WLGC

Greenup, Kentucky; United States;
- Broadcast area: Huntington, West Virginia; Ashland, Kentucky;
- Frequency: 1520 kHz

Ownership
- Owner: Greenup County Broadcasting, Inc.
- Sister stations: WLGC-FM

History
- First air date: May 30, 1984
- Last air date: February 1, 2017
- Former call signs: WLGC (1984–1989); WTCV (1989–1993);
- Call sign meaning: We Love Greenup County

Technical information
- Facility ID: 25223
- Class: D
- Power: 5,000 watts (days only); 280 watts (critical hours);
- Transmitter coordinates: 38°35′44″N 82°51′20″W﻿ / ﻿38.59556°N 82.85556°W

= WLGC (AM) =

WLGC (1520 AM) was a radio station licensed to Greenup, Kentucky, United States, while their studios were located in Ashland, Kentucky. The station's transmitter, like WLGC-FM, was in Greenup. The station was owned by Greenup County Broadcasting, Inc.

==History==
The station went on the air as WLGC on May 30, 1984. On July 17, 1989, the station changed its call sign to WTCV. However, they returned to the WLGC callsign on April 26, 1993.

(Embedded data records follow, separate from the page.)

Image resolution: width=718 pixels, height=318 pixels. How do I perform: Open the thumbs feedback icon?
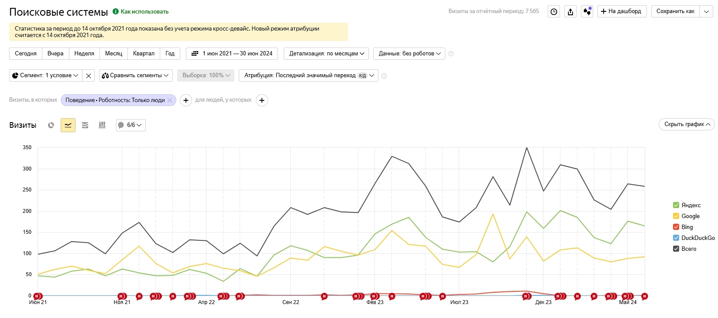point(587,12)
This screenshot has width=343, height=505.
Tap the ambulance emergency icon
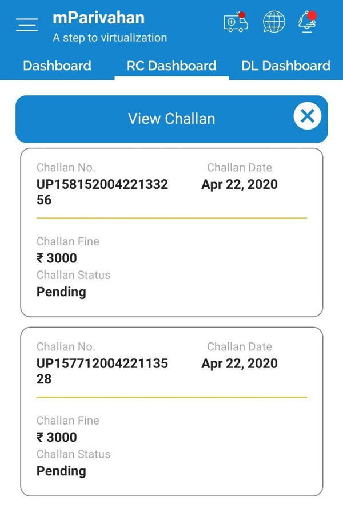click(236, 22)
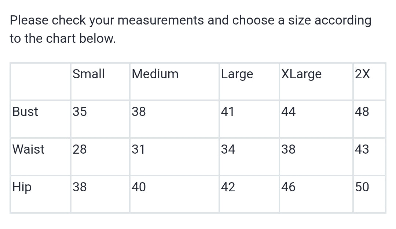Click the Hip row label
This screenshot has width=396, height=229.
tap(22, 187)
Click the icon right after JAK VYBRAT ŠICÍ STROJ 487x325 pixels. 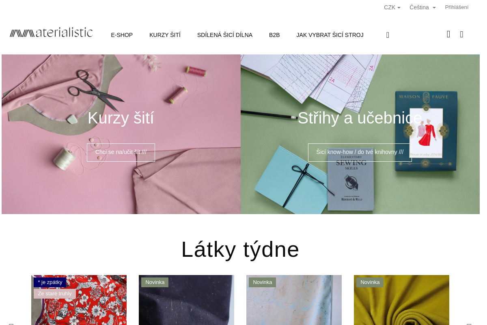pyautogui.click(x=388, y=35)
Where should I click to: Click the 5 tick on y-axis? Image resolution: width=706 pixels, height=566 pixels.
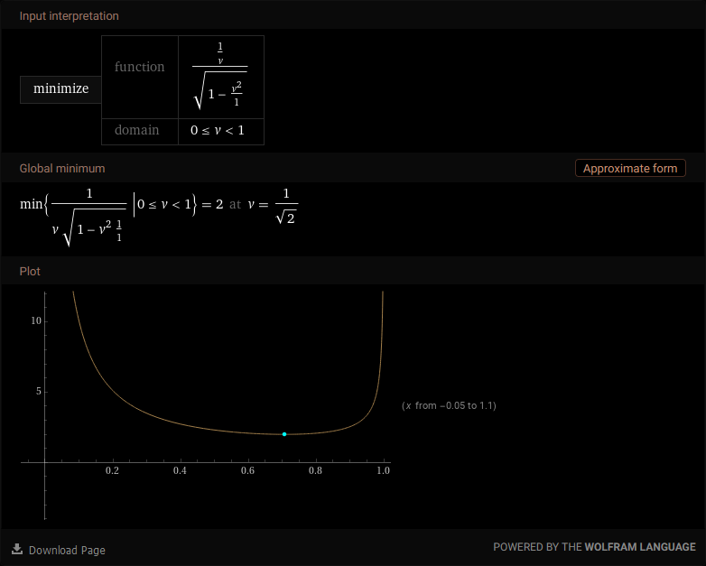pos(38,392)
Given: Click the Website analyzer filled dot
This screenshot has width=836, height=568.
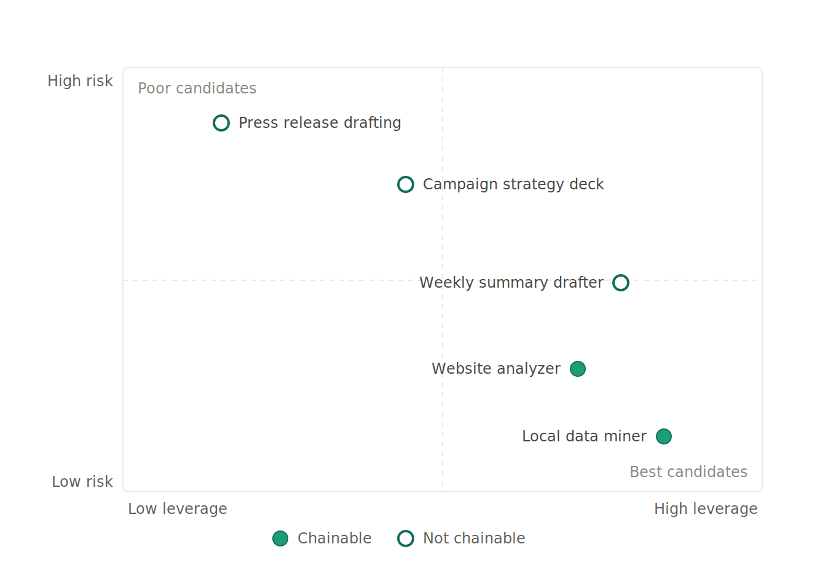Looking at the screenshot, I should pos(578,369).
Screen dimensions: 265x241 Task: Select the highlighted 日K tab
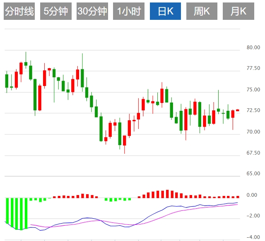(165, 12)
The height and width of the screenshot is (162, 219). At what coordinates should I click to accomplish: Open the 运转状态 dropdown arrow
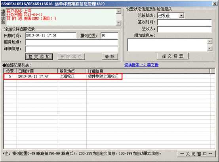(x=181, y=15)
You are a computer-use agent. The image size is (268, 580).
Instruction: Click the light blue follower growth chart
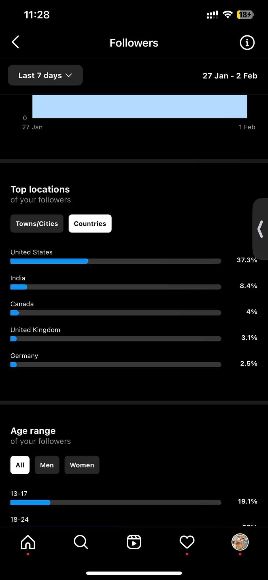140,106
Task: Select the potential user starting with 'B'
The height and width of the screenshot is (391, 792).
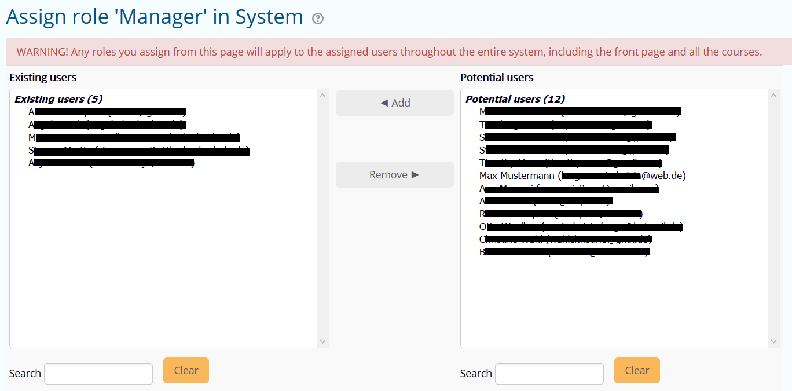Action: pyautogui.click(x=564, y=252)

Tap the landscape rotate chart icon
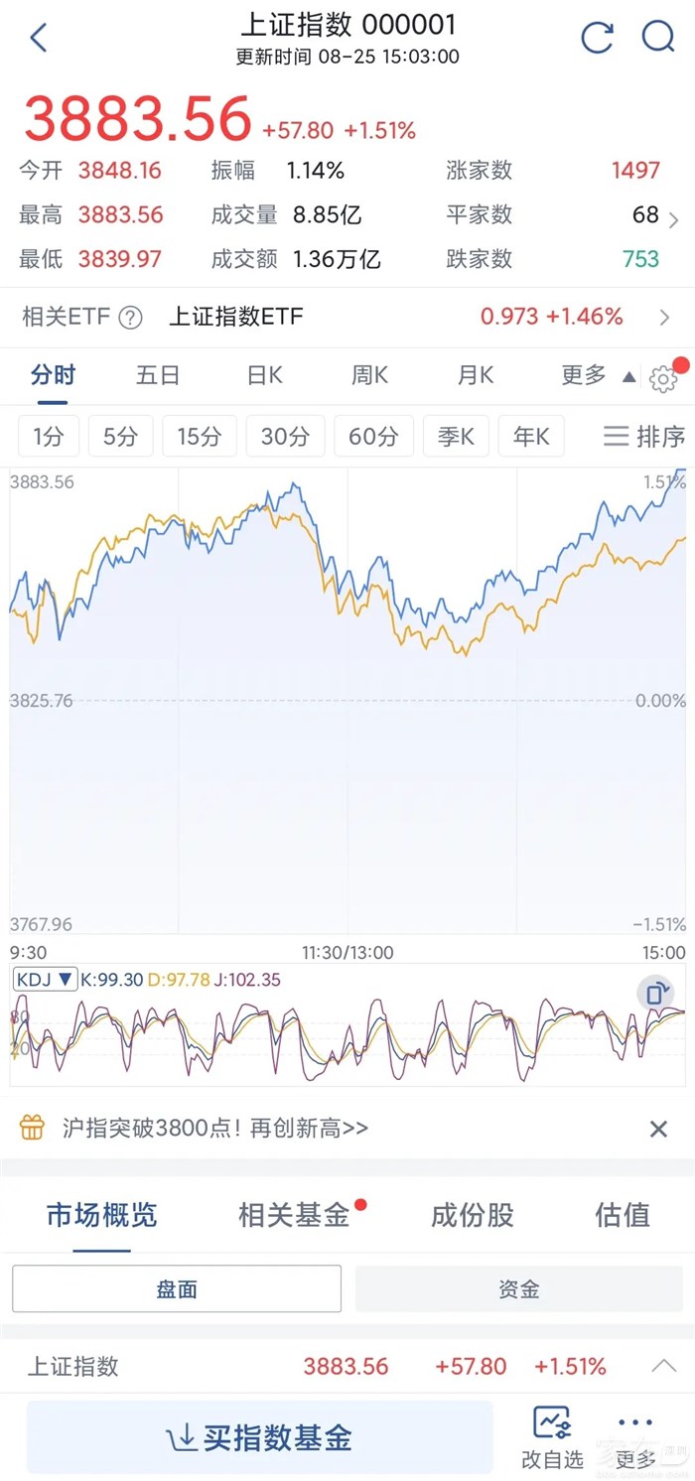click(x=656, y=993)
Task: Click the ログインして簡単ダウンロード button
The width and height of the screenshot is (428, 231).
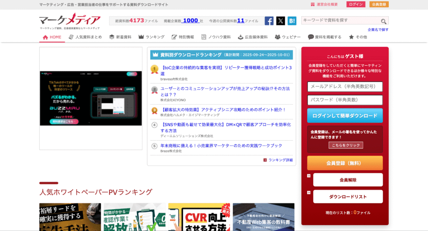Action: 345,116
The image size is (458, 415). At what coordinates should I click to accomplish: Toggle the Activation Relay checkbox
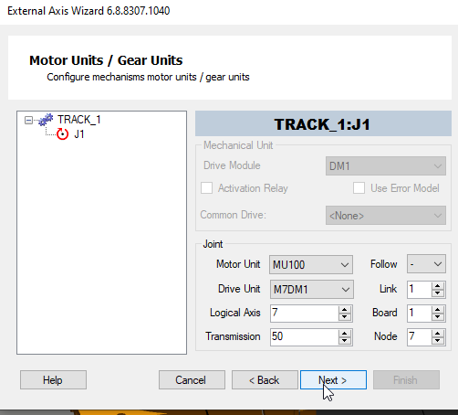pos(206,188)
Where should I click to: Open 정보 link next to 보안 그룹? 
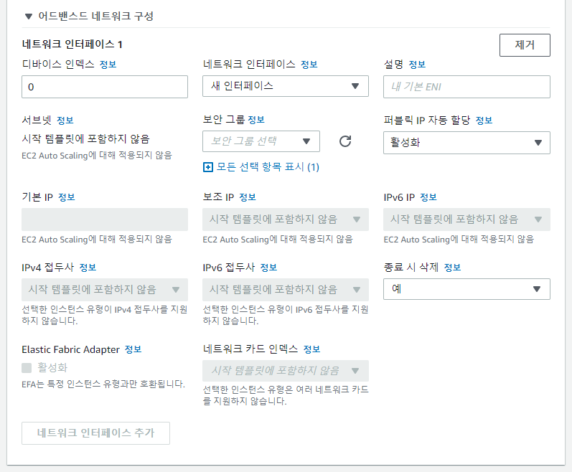coord(256,120)
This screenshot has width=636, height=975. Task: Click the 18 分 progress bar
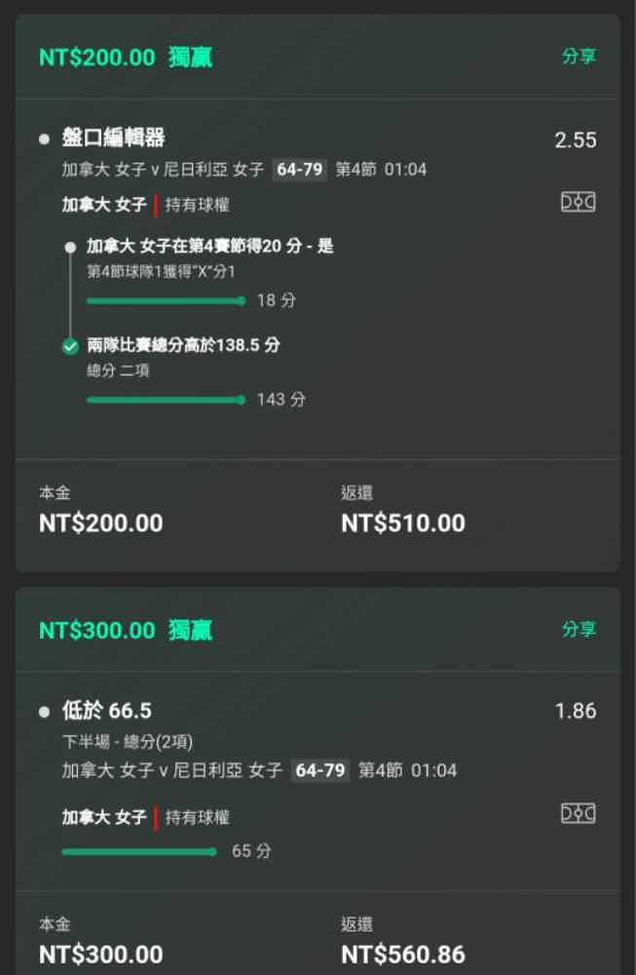(x=166, y=301)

On January 13, 2014, concurrent with WLGC-FM's rebranding as "Kool Hits 105.7", WLGC became an All-news radio format and was rebranded as "Kool Hits 105.7 NewsChannel". In addition to local news, the station also features news broadcasts from the Associated Press Radio Network and the Kentucky News Network.

At the request of licensee Greenup County Broadcasting, the Federal Communications Commission cancelled WLGC's over the air broadcasting license on February 1, 2017.